High-throughput mRNA sequencing
High-throughput RNA sequencing was performed using FLSs after treatment with rHAPLN1 (0 and 50 ng/ml) for 48 h. Each concentration was tested thrice. RNA-seq and high throughput sequencing were conducted by Seqhealth Technology Co., Ltd (Wuhan, China). Total RNA (2 µg) was used for stranded RNA sequencing library preparation using KCTM Stranded mRNA Library Prep Kit for Illumina® (Seqhealth Co., Ltd. China). PCR products corresponding to 200-500 bps were enriched, quantified and sequenced with Novaseq 6000 sequencer (Illumina), PE150 model. Raw sequencing data was first filtered by Trimmomatic (v. 0.36), and low-quality reads were discarded. The reads contaminated with adaptor sequences were trimmed. Clean data were mapped to the human reference genome from UCSC (https://genome.ucsc.edu/) using STRA software (v. 2.5.3a) with default parameters. Reads mapped to the exon regions of each gene were counted by feature Counts (Subread-1.5.1; Bioconductor) and then RPKMs were calculated. DEGs between groups were identified using the edgeR package (v. 3.12.1) in R studio software (version 3.6). A p-value cutoff of 0.05 and fold-change cutoff of 2.0 were used to judge the statistical significance of gene expression differences. The volcano plot was drawn with the ggplot2 package in R studio. Heatmaps of pathway enrichment analysis of DEGs were generated using Metascape (http://metascape.org)24 and p value less than 0.05 was considered to be statistically significant. Gene ontology (GO) analysis and Kyoto encyclopedia of genes and genomes (KEGG) enrichment analysis for DEGs were done uisng KOBAS software (v. 2.1.1) with a p value cutoff of 0.05. To compare transcriptome characteristics of rHAPLN1 and PBS groups, GSEA software (version 4.0.0) was used. Annotated pathway files (c5.go.bp.v7.4.symbols.gmt) were downloaded in the MSigDB database (http://www.gsea-msigdb.org/gsea/msigdb/collections.jsp).
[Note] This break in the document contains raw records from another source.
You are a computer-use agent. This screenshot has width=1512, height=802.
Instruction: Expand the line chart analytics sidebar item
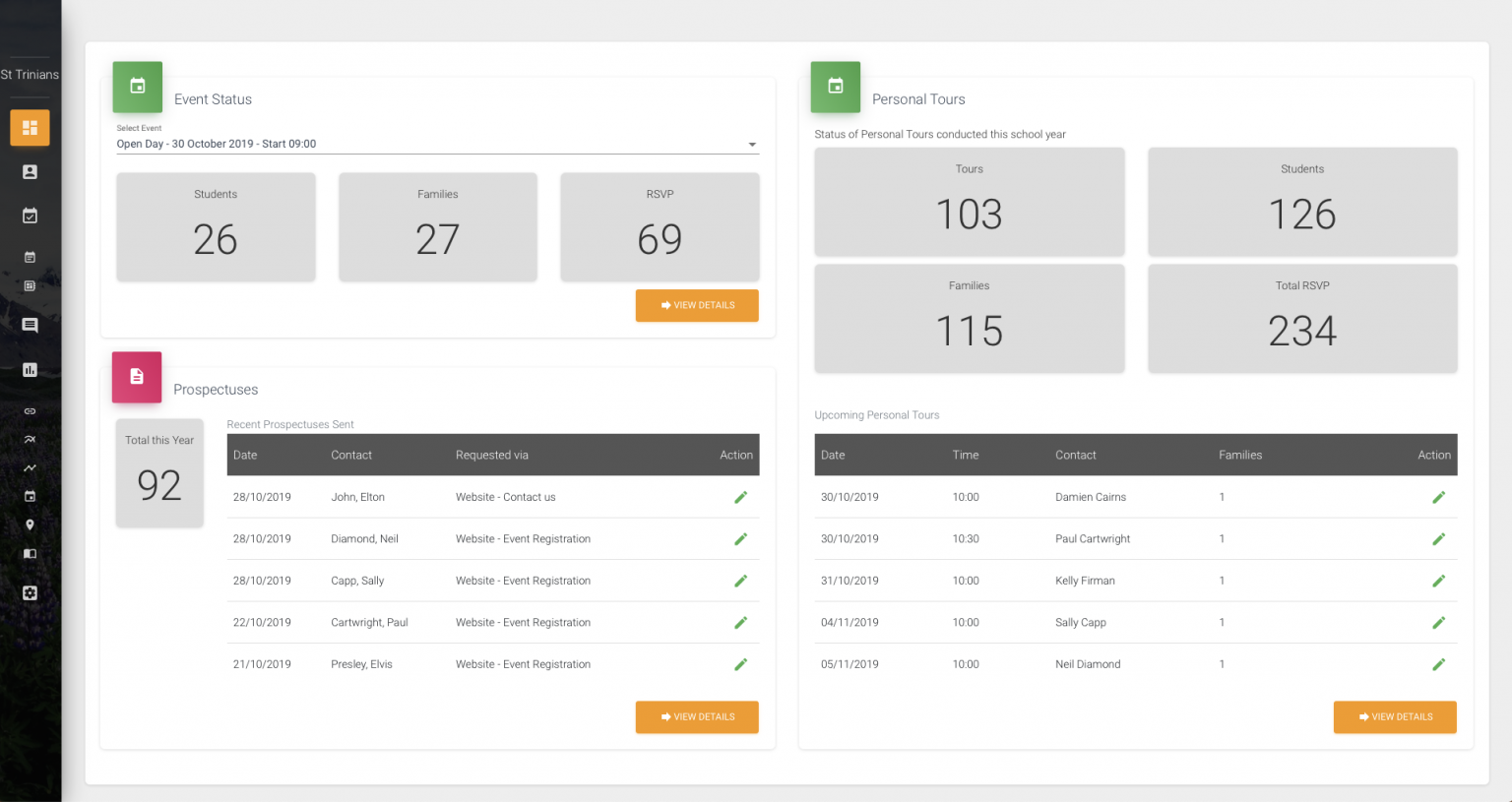30,467
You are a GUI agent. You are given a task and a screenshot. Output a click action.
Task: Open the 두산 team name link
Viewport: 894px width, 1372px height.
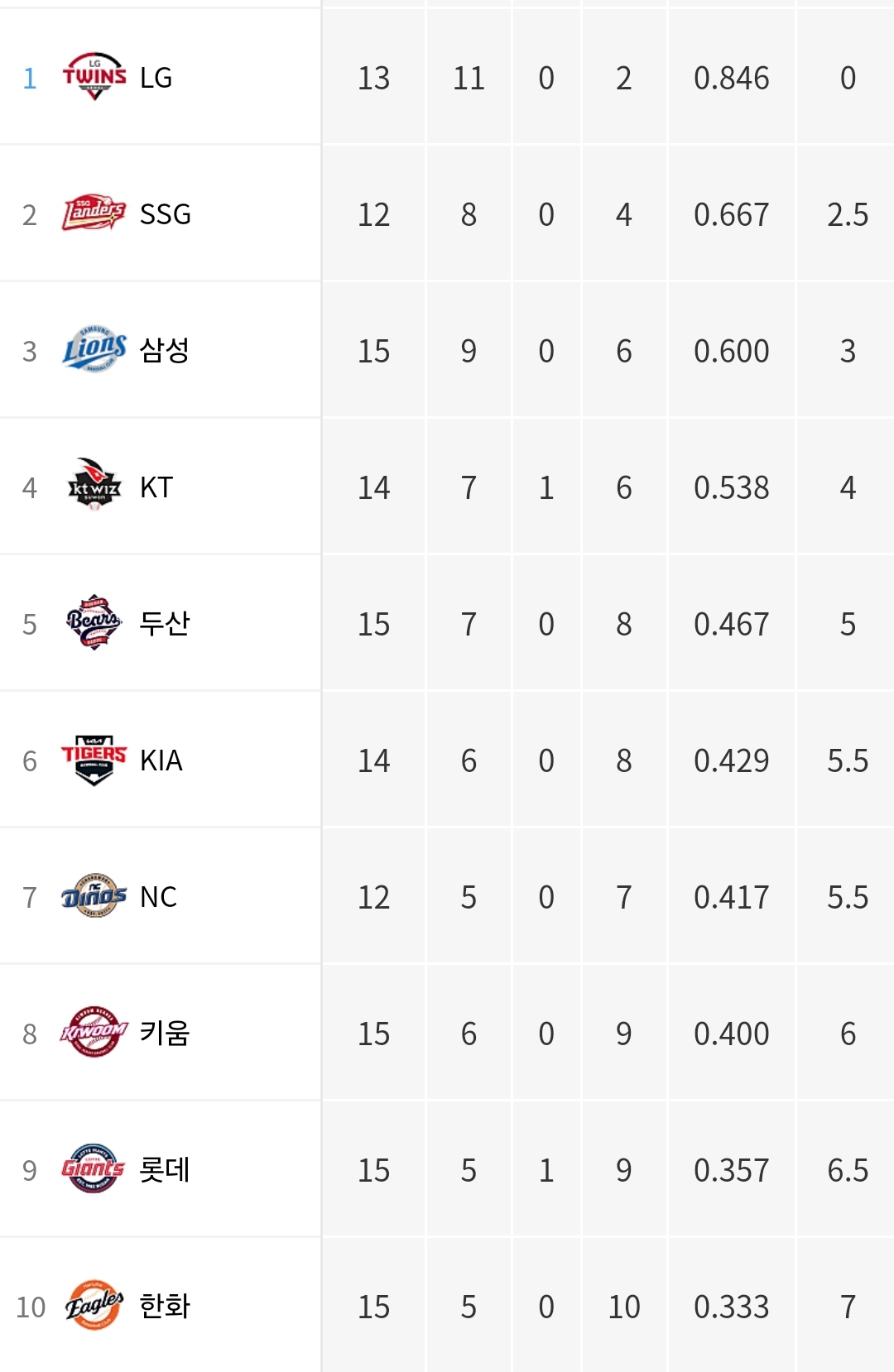165,623

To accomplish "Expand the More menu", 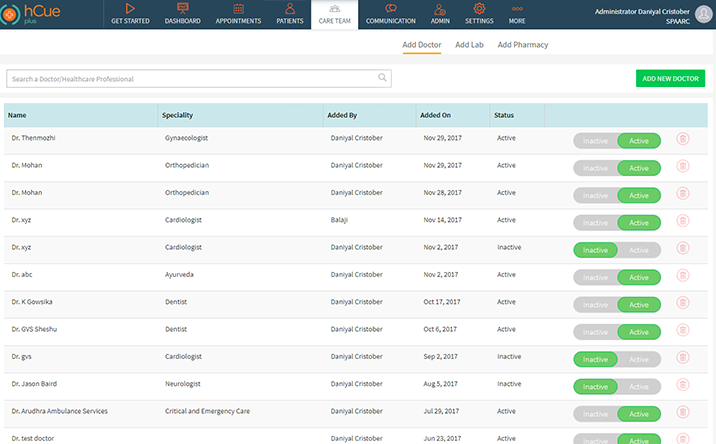I will 517,14.
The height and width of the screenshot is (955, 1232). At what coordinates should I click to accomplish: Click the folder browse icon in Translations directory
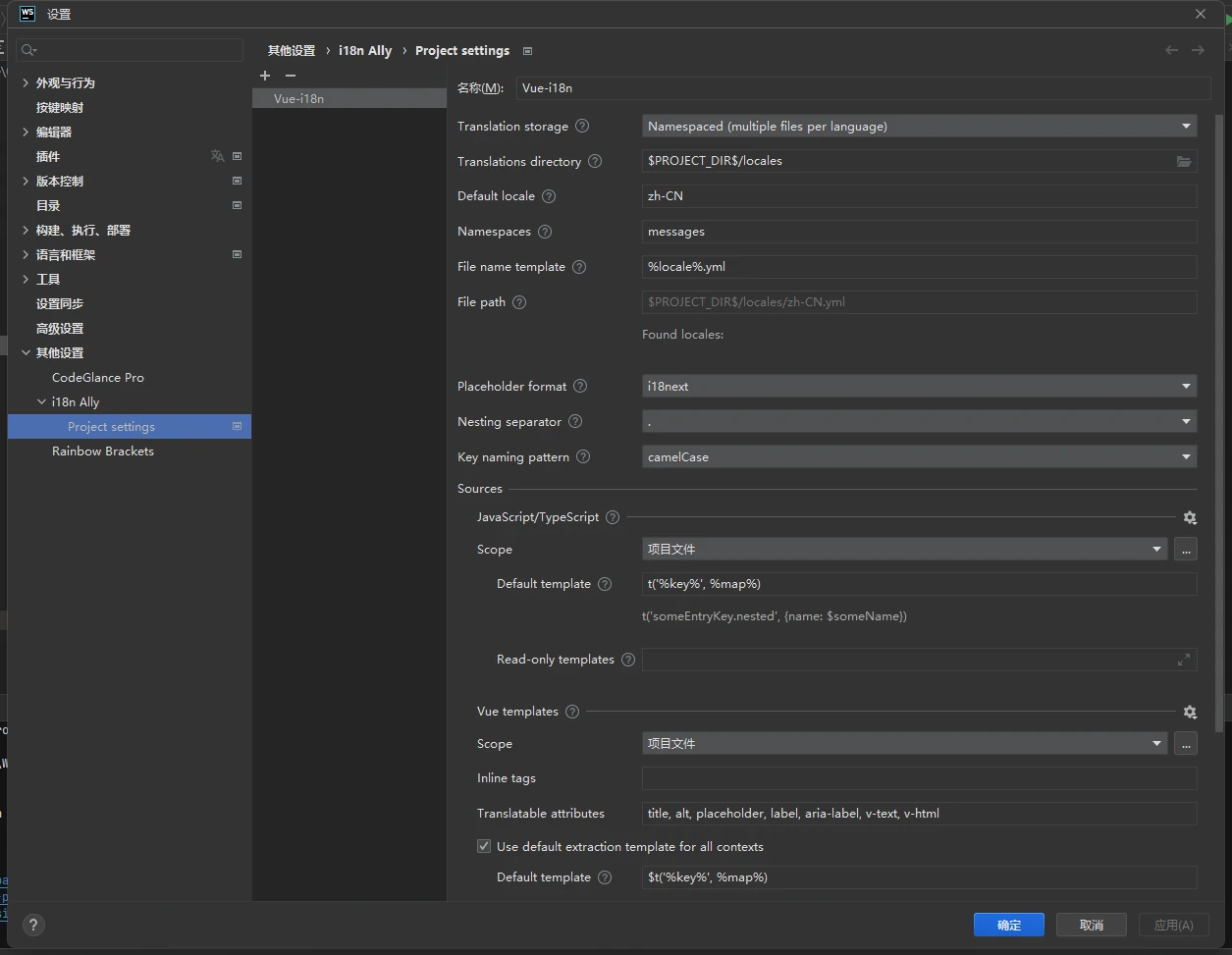1184,161
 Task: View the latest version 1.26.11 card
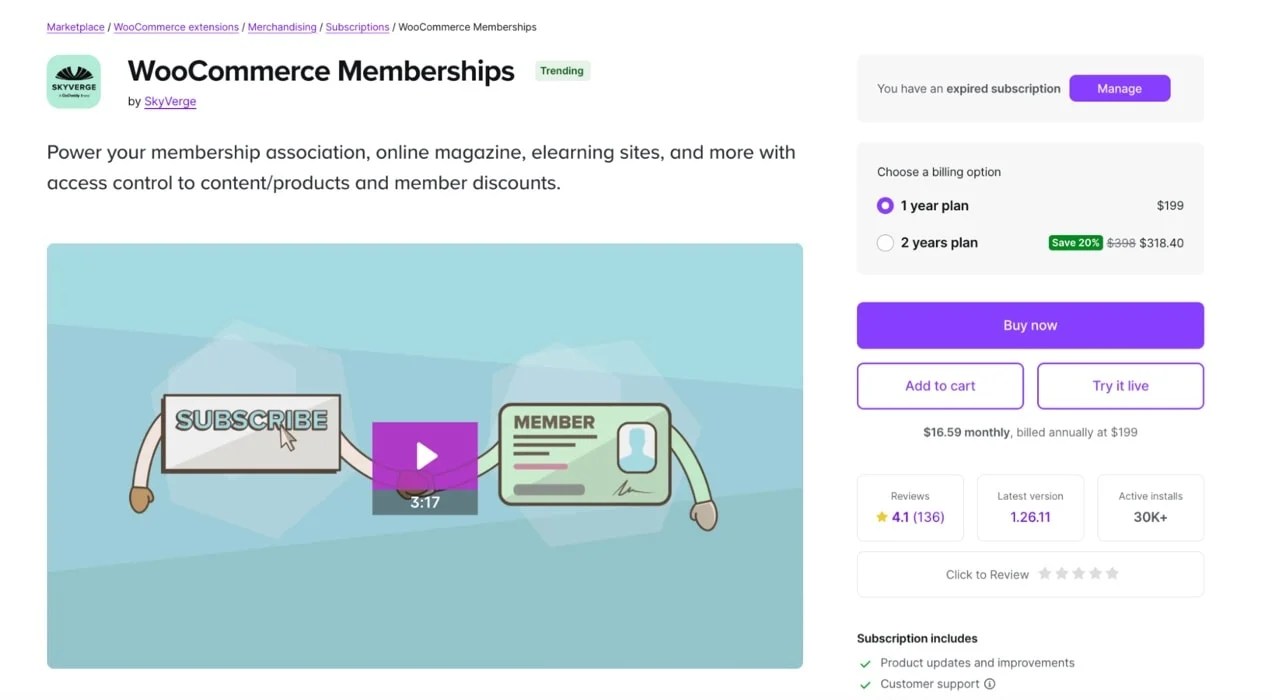tap(1030, 508)
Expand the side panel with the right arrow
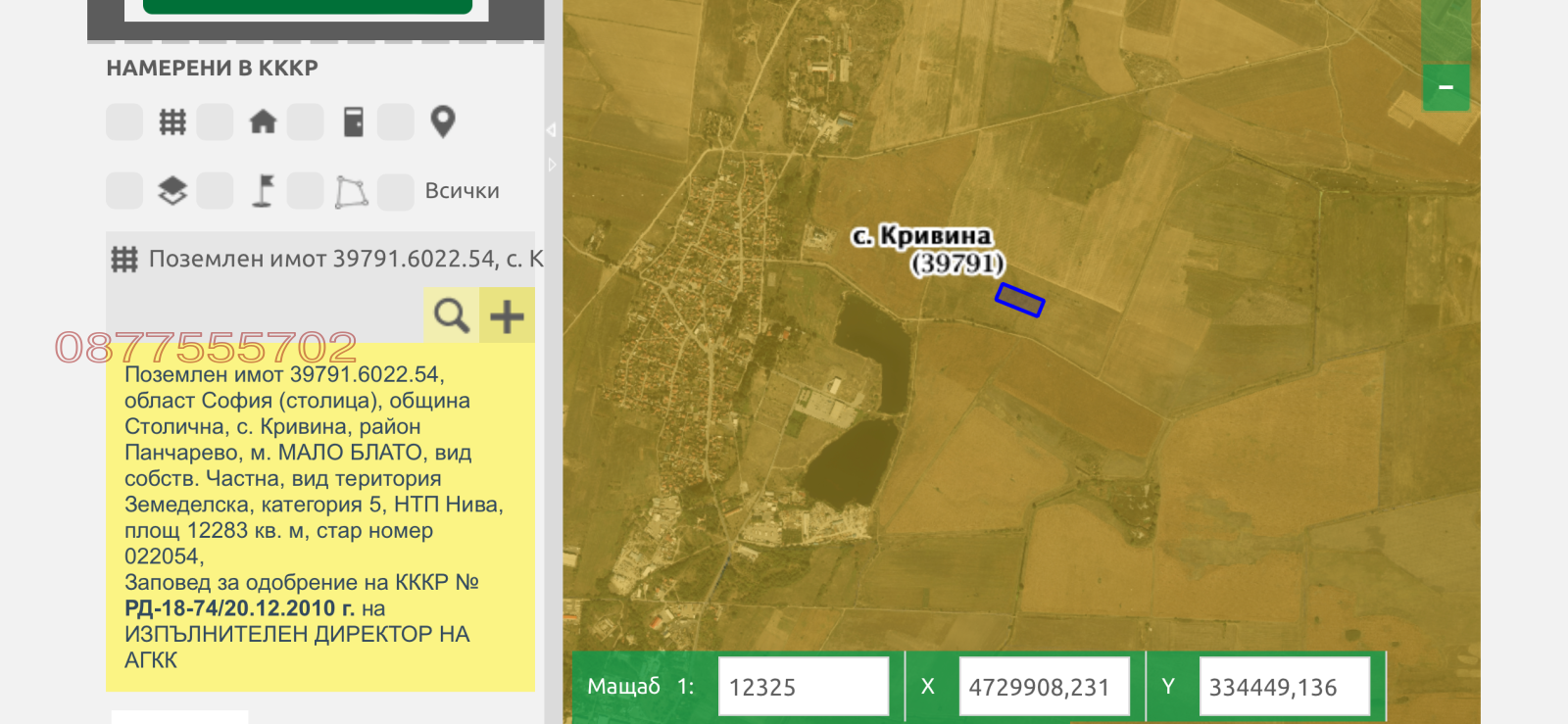Screen dimensions: 1568x724 click(552, 165)
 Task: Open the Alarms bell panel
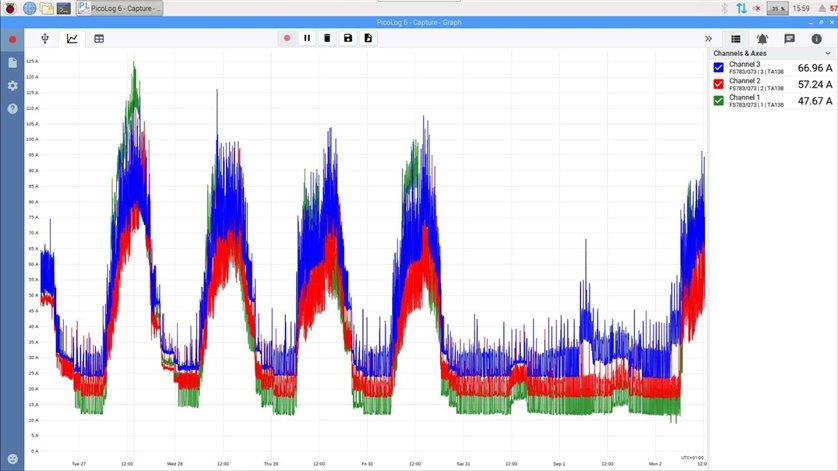pyautogui.click(x=762, y=39)
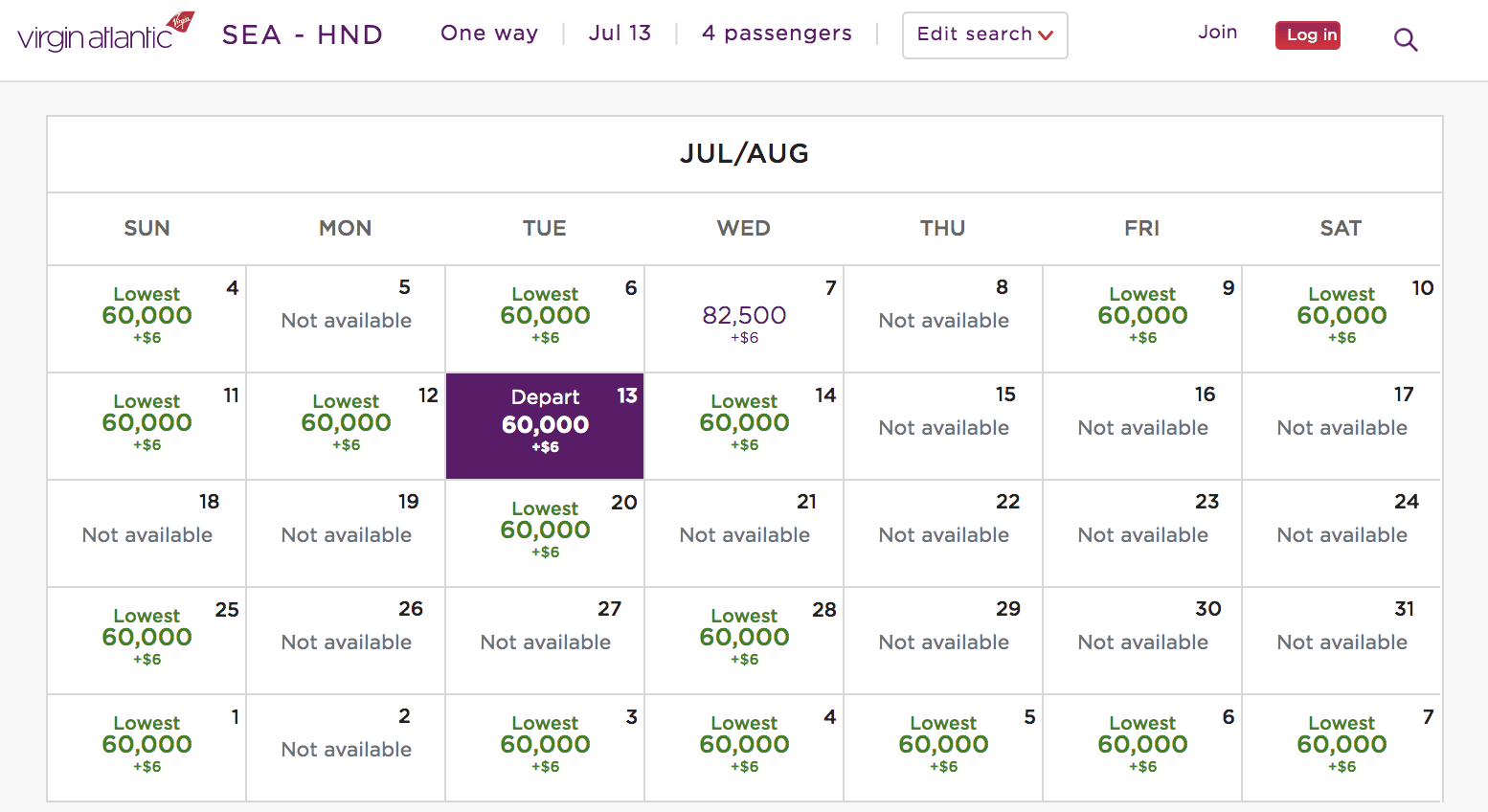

Pathways with P value less than 0.05 and false discovery rate (FDR) less than 0.2 were considered to be significantly enriched.
Statistical analysis
Statistical analysis was performed using GraphPad Prism 9.0 software. All the data were given as mean ± SD. Differences between two groups were evaluated for statistical significance using Student’s t-test. One-way ANOVA with Tukey’s multiple comparisons test was used to evaluate the differences between three or more groups. Pearson correlation coefficient was calculated using “cor” function in R studio. Correlations were evaluated using liner regression and correlation tests. p < 0.05 was considered as statistically significant.